‘Yes, for Senhora Marinho. A moment.’
I waited. As I stepped forward, under cover of the big garage-like doorway, the second door within the courtyard opened and a woman moved to stand within the frame.
Not the housekeeper, I thought. An older woman, close to Grandma Murray’s age, with pale hair neatly pulled back from a face with quite extraordinary cheekbones. Her English was flawless. ‘Miss Allen?’ she said. ‘Do come in.’
It was gorgeous inside, lots of dark wood and warm light and elegant carpets, but I didn’t register much of the detail. I paused in the entryway, feeling myself under scrutiny.

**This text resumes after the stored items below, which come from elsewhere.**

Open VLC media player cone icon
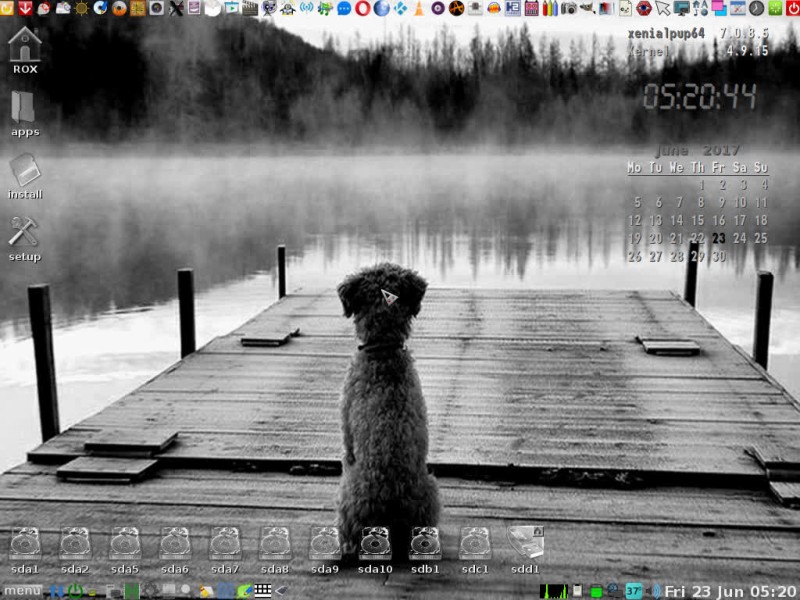 click(x=419, y=8)
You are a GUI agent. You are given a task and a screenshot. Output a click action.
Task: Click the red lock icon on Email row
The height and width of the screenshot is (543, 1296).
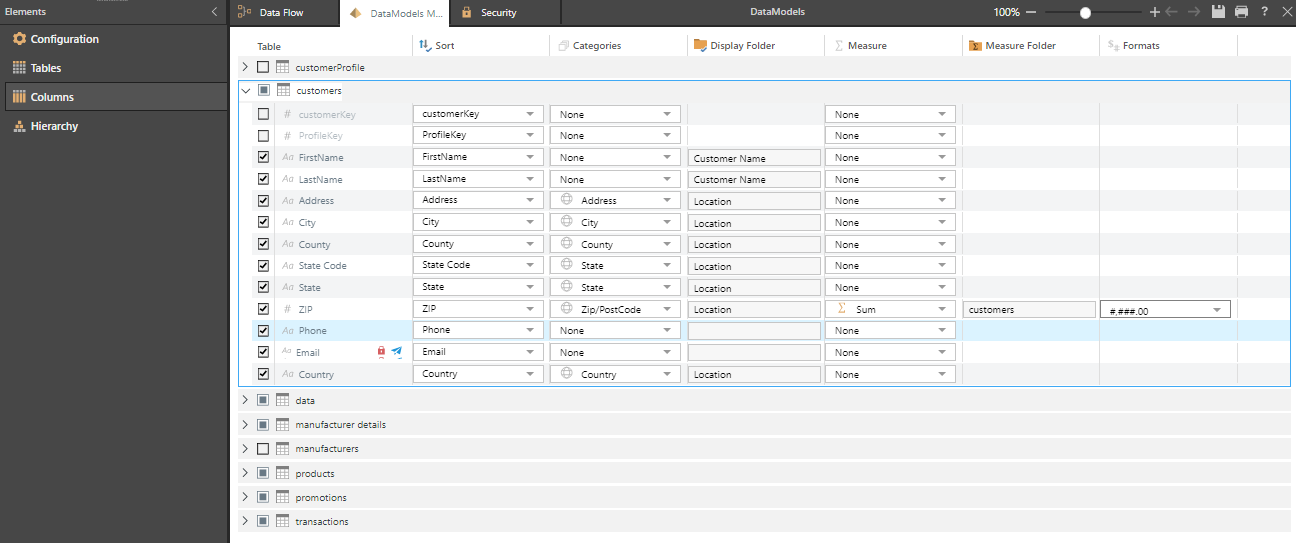[381, 351]
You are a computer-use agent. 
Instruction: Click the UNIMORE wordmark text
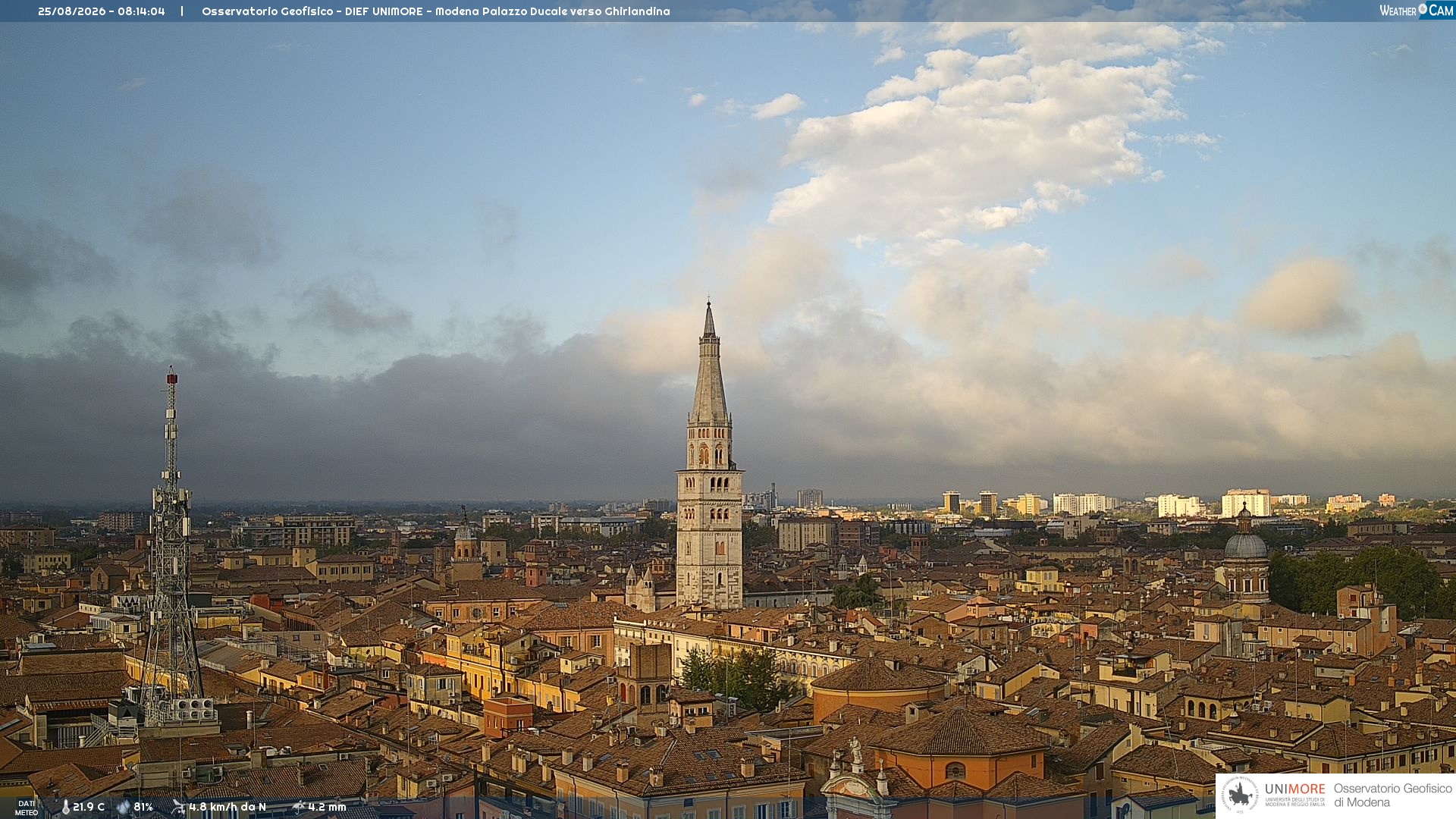(1295, 789)
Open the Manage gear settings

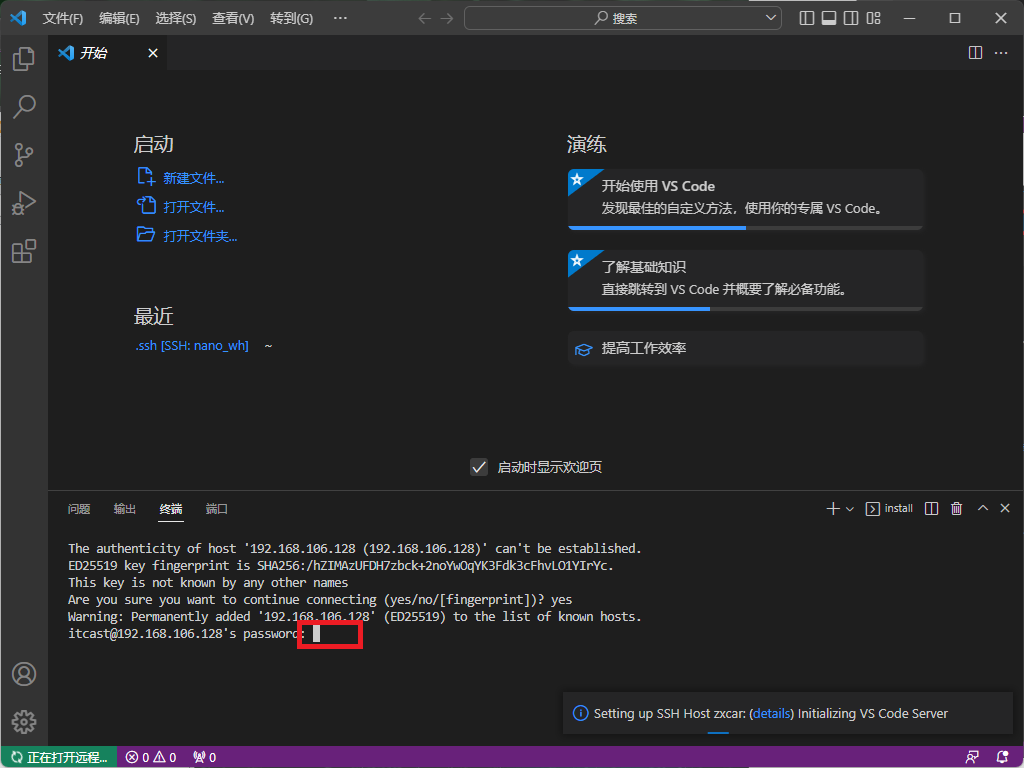pyautogui.click(x=24, y=721)
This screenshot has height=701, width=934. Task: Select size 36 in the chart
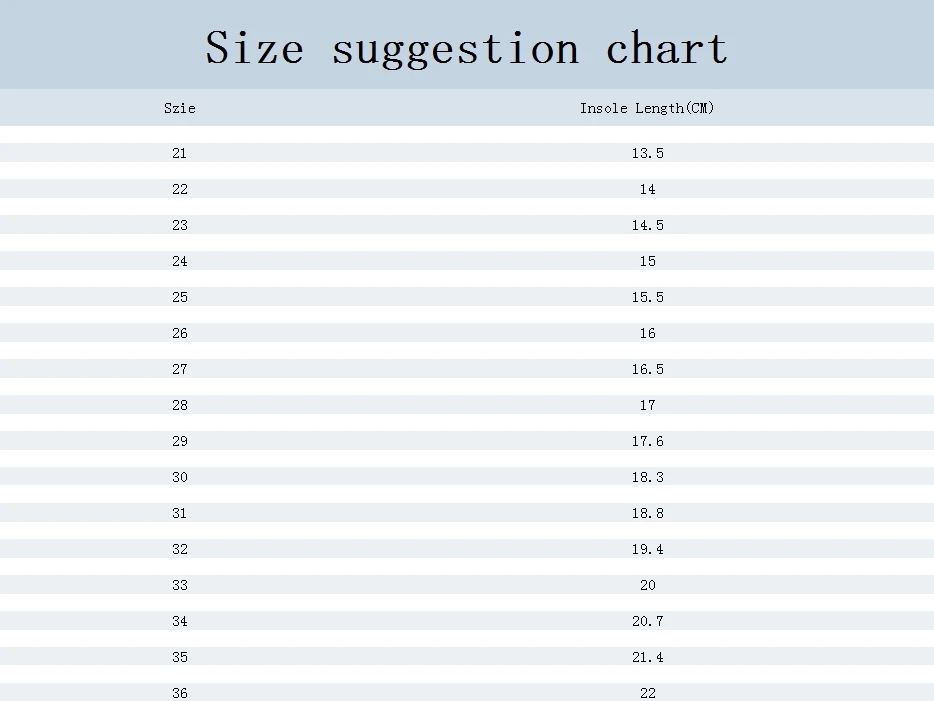(180, 692)
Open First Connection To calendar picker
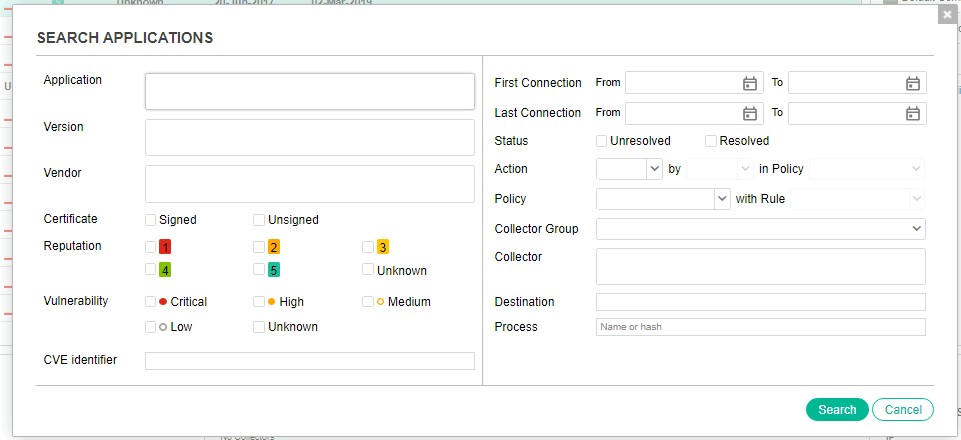This screenshot has height=440, width=961. coord(912,83)
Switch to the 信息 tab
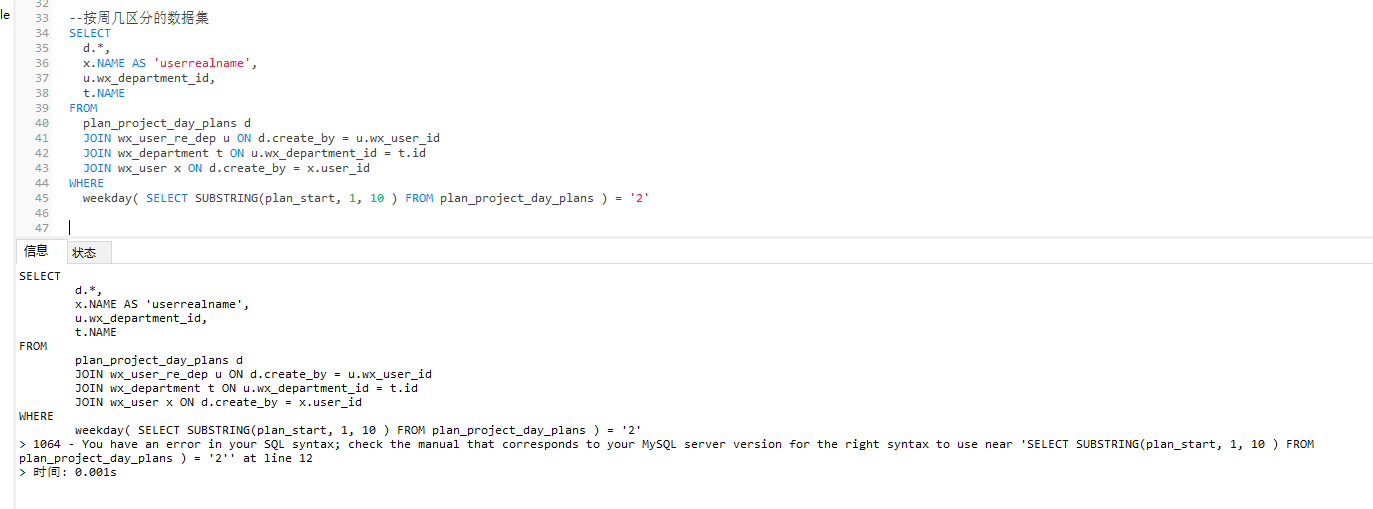The height and width of the screenshot is (509, 1373). tap(36, 251)
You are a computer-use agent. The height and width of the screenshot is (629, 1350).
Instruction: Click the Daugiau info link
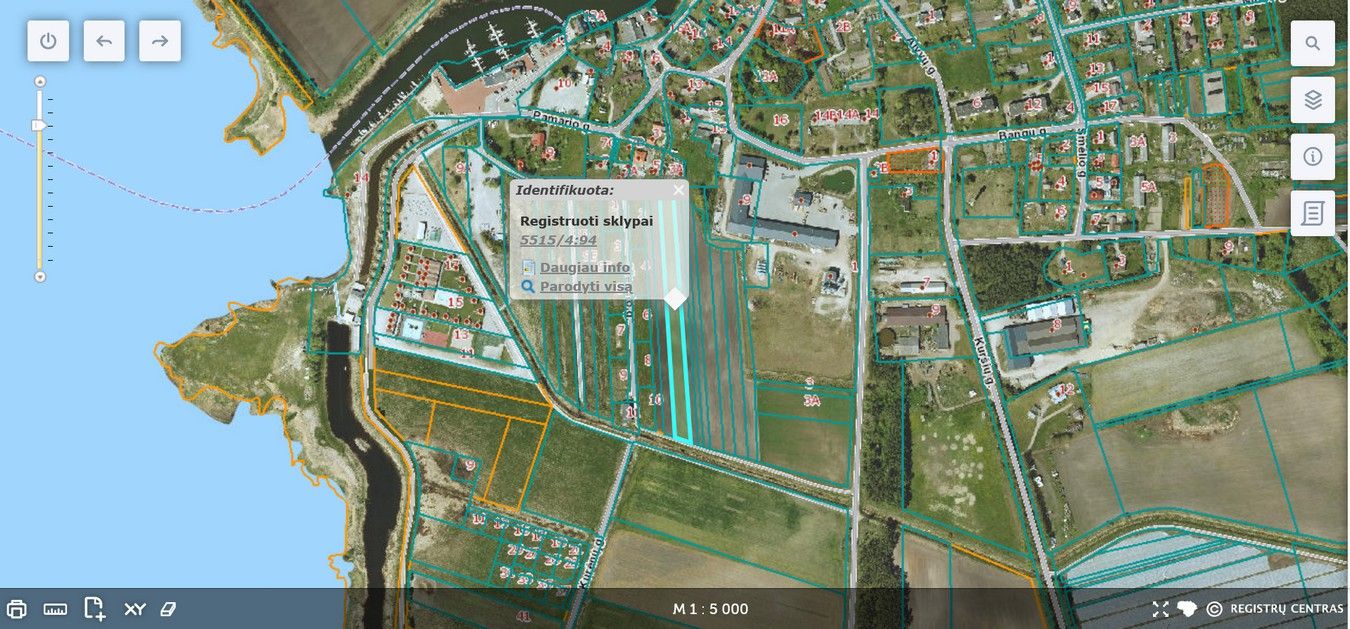tap(584, 267)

‘I would have known you at once. You look quite like your grandmother,’ Regina Marinho said. ‘It’s years ago now, of course, but I did see her every day at work. The wedding portrait,’ she explained, and smiled. ‘Mr Deacon kept it on his desk. He liked to look at it. I think he missed her terribly. But then, he always said that she was safer in New York.’
Which answered at least one of my wonderings. She hadn’t been completely in his confidence. She couldn’t have been, if she’d believed his sham marriage to my grandmother to be real. But she was sharp. And not just in spotting the way I resembled my grandmother, either.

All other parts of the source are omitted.